What really helps Invincible stick the landing on all of the above, though, is the art. Oh god, the art. Seven issues in, the series switches from Cory Walker’s sleek, minimalist linework to the much more detailed and animated work of Ryan Ottley, which only gets better and better over the course of the book.

Let me tell you about Ryan Ottley. Ryan Ottley has more talent in his pinky than I do in my entire pinky collection. If you punched Ryan Ottley in the gut, he would puke up fully realized character designs for things like this:
Image Credit: Image Comics

And this:
Image Credit: Image Comics

And this:

Image result for angstrom levy"
Image Credit: Image Comics

And this:
Image Credit: Image Comics

 Ryan Ottley could outdraw any man, woman, or child alive today.
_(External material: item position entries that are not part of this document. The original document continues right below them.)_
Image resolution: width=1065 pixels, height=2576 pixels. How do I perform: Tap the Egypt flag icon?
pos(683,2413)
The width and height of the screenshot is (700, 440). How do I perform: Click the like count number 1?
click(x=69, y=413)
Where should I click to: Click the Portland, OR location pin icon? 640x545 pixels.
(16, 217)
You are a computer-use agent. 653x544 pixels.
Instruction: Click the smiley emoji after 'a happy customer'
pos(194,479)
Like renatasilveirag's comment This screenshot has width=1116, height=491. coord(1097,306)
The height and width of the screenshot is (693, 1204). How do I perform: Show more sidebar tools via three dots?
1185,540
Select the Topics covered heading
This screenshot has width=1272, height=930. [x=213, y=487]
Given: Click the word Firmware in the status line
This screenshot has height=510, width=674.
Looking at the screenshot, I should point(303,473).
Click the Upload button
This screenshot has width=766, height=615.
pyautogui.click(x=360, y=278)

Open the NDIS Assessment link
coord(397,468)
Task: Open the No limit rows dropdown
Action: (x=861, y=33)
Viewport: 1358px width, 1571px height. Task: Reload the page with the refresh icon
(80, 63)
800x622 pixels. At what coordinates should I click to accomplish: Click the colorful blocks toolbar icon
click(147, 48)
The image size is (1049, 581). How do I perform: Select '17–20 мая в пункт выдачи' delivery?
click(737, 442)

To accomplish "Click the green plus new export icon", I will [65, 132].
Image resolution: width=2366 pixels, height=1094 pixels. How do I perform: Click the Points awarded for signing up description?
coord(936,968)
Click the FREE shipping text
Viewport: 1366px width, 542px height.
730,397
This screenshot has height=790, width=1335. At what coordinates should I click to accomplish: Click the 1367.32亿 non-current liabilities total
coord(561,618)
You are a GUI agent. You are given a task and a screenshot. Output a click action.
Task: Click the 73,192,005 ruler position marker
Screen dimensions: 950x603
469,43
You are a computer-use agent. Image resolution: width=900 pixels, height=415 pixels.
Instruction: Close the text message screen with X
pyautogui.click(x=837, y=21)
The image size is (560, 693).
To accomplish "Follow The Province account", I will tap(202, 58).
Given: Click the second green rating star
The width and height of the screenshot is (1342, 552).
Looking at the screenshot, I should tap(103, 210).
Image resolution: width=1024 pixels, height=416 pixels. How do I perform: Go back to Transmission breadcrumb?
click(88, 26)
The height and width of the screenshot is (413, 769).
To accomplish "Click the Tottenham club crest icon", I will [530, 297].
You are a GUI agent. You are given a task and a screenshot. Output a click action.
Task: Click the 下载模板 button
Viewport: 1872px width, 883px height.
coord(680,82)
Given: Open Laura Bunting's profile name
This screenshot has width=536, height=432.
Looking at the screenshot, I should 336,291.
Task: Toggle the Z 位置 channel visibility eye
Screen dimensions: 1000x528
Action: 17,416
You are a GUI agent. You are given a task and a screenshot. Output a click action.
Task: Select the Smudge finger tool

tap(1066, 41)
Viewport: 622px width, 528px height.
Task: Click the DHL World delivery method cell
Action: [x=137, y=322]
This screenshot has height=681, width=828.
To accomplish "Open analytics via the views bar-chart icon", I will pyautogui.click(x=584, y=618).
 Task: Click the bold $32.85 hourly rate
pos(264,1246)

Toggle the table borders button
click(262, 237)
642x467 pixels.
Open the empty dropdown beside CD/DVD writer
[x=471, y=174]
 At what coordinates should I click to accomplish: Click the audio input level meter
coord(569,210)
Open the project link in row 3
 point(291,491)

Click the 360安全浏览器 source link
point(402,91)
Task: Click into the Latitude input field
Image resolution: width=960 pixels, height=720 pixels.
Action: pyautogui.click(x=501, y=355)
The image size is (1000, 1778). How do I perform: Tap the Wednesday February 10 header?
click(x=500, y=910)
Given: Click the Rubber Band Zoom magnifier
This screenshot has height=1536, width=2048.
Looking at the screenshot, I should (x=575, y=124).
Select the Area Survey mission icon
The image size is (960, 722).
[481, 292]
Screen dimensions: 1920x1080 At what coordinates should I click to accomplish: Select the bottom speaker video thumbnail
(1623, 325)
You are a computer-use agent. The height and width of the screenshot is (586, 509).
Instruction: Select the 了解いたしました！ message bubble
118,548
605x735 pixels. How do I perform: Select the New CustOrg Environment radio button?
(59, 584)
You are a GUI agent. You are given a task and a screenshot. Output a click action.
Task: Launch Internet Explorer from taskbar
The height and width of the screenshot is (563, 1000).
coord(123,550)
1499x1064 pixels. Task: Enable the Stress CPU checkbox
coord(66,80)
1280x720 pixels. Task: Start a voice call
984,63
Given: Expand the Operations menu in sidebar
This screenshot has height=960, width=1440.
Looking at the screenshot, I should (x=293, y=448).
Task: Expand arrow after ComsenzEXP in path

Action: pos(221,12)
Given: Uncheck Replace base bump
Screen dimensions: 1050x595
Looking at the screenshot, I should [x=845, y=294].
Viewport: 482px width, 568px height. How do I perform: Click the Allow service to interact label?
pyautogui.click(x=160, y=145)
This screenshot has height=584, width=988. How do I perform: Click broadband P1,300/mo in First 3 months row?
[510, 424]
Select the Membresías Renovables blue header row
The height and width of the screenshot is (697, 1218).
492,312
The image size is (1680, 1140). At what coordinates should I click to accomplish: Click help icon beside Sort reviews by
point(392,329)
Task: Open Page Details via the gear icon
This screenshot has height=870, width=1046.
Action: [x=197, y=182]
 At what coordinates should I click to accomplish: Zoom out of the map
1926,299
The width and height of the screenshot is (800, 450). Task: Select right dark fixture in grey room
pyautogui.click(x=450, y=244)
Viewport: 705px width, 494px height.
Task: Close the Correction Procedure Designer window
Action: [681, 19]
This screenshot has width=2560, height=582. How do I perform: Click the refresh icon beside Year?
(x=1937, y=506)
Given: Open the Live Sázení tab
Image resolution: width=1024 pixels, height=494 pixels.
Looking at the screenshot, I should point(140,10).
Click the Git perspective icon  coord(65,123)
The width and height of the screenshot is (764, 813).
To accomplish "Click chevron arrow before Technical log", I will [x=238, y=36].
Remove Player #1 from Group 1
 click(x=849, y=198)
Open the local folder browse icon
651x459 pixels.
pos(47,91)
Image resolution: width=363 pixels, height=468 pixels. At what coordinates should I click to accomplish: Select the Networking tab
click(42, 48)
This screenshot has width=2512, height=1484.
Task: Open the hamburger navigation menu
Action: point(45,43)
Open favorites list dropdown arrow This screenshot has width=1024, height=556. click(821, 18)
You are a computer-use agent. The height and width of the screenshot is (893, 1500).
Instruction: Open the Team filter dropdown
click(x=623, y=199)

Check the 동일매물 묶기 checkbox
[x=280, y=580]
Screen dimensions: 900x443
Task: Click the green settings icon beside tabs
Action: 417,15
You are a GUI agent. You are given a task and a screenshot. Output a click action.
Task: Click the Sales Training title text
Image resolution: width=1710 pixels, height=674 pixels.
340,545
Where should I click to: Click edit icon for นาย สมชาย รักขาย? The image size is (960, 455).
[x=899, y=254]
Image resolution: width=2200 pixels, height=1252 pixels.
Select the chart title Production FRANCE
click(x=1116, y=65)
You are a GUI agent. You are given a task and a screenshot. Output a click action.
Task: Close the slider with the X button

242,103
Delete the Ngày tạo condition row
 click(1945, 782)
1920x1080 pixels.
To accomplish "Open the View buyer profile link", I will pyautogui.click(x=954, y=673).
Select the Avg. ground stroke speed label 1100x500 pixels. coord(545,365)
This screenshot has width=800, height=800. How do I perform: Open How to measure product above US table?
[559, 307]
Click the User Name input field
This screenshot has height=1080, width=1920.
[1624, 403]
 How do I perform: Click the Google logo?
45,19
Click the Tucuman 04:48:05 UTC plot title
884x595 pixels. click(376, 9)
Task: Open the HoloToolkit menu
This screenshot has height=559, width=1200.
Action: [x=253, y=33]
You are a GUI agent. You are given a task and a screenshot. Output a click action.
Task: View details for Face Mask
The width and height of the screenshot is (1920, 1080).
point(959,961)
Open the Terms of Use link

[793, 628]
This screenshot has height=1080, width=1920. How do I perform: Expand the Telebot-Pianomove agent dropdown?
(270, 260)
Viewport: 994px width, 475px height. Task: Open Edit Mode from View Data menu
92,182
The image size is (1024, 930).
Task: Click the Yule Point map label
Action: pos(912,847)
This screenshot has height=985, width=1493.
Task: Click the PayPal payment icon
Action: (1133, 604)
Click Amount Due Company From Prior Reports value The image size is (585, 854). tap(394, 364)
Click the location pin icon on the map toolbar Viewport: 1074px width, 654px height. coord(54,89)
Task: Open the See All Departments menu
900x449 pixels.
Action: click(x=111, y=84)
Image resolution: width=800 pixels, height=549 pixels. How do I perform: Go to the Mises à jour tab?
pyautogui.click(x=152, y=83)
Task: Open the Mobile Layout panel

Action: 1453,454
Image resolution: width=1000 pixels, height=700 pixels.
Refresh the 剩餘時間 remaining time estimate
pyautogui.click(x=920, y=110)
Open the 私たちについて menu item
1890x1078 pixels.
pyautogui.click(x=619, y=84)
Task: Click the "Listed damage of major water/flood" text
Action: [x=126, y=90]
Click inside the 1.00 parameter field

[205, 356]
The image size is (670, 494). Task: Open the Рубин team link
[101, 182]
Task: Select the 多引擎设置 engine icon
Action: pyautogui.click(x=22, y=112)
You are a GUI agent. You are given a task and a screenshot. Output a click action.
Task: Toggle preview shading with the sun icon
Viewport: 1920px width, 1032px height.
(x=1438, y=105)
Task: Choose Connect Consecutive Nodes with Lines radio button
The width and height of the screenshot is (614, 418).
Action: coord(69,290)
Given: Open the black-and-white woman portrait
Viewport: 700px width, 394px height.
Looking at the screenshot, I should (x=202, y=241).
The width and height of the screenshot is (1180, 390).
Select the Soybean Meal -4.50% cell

Especially the children. Children are easy to outcompete at most things. Speaking of children, I would sacrifice any number of them for a tenth of Ryan Ottley’s artistic talent, but the devil would not consider that an equitable trade.

I really like the guy’s art is what I’m saying here.

The downsides

Okay, I’ve reached my gushing quota. It’s a good comic, you get it. What are the problems? Because there must be problems.

Let’s start with the pedantic and subjective. The book is violent, and it very abruptly becomes violent as part of that issue 7 plot twist I alluded to. Prior to this, it spends the first six issues lulling the readership into a false sense of security. If you don’t like violence, leave. Like, now. Ryan Ottley has a favorite color, and it is Red.

Moving on to structural stuff. Story structure, that is.

The series is long. In an era where the stunt du jour is to reboot series every 30 issues or less, Invincible ran for 144 issues and a couple of specials and like four spinoff miniseries. One of the great logistical challenges of my youth was figuring out how to store all this crap. Actually, one of the great logistical challenges of my youth was figuring out how to store any of my crap. But I digress.

Invincible is not a focused book. Not only is Invincible long, it’s the kind of long that happens as the result of the creator knowing in general terms where they want to get to, and not necessarily how to get there. It suffers from some wonky pacing. There are false starts There are character arcs that add flavor without advancing the main plot. There are characters that sort of just vanish when the writers run out of things for them to do. There are fights that exist basically to pad out an issue with only one real plot point. Early in the series run, when Invincible is still in high school, the stakes are low enough that the slice-of-life tangents add to the charm. At a certain point, though, it starts to grate.

Right before the 12-issue grand finale, for example, there’s an inexplicable four-issue time travel arc where Invincible gets to take a shot at righting all the wrongs of his early career. It happens and then it’s gone, and it never comes up again, but you still had to pay for those four issues. In some ways, Invincible’s self-contained nature works against it here. When stuff like that happens in a Marvel book, it gets chalked up to the accepted behind-the-scenes editorial messiness of a universe that large. When it happens in an indie book it sticks out like a sore thumb.


Go read Invincible. Give the first 13 issue compendium a shot, at a minimum, because Kirkman does a great job of setting the tone for the rest. If you fall in love, you won’t fall out of love until you’ve blown through the whole run, pacing issues be damned. When you’re done, you’ll quietly, ruefully ache for another superhero comic of its caliber. But you won’t  find one. Invincible is in a league of its own. You will die unfulfilled.

Though let’s face it, that was pretty much in the cards anyway.